REQUIRED WORK: Which lines of the data below contain the string "action"? Collect each of them and copy it in full.
——
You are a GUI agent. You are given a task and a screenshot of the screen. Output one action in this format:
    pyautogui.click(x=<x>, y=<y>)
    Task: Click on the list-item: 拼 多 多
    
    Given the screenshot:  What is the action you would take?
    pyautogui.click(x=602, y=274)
——
ANSWER TO THE EXERCISE:
You are a GUI agent. You are given a task and a screenshot of the screen. Output one action in this format:
    Given the screenshot:  What is the action you would take?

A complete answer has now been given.